***** EXTRACTED MATERIAL *****
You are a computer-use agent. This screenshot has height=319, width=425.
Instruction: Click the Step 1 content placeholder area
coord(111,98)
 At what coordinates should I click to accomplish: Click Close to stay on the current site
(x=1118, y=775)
*****
***** EXTRACTED MATERIAL *****
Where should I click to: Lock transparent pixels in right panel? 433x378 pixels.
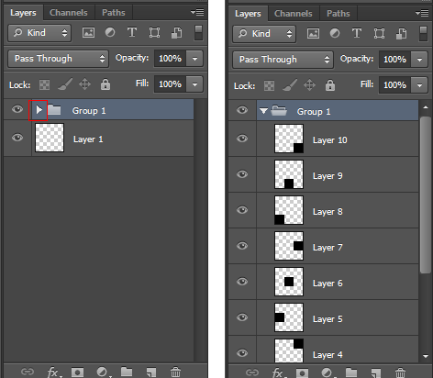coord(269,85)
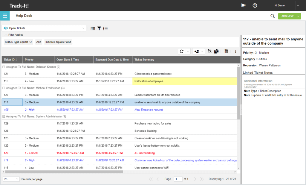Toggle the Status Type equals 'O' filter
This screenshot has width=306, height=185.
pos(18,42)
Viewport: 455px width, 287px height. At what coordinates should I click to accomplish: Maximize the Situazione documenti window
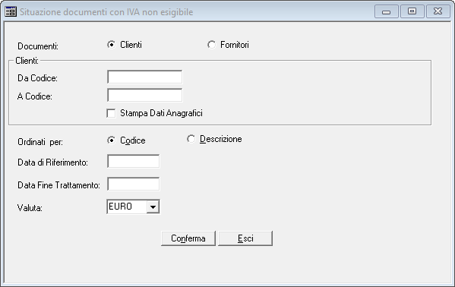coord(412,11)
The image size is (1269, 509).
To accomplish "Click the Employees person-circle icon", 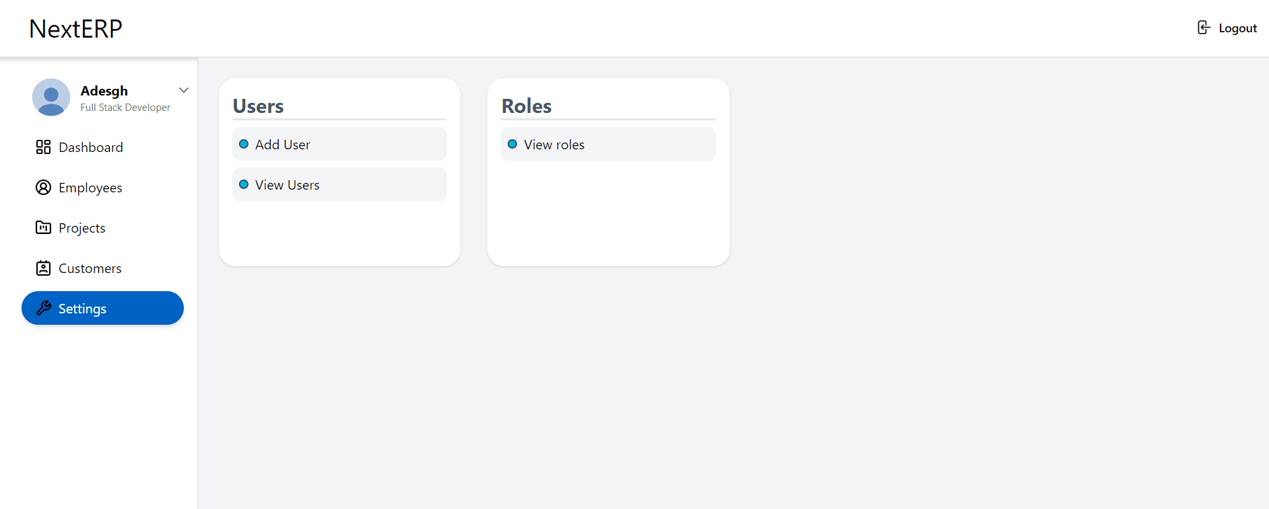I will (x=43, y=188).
*****
* _GIVEN TASK_
Locate each line in the entries above that contains the word "should" and copy those lines.

* _CORRECT ANSWER_
 At what coordinates should I click to accomplish: Click Close to stay on the current site
Where should I click to: Lock transparent pixels in right panel? 433x378 pixels.
Viewport: 455px width, 287px height. At what coordinates should I click to accomplish: Maximize the Situazione documenti window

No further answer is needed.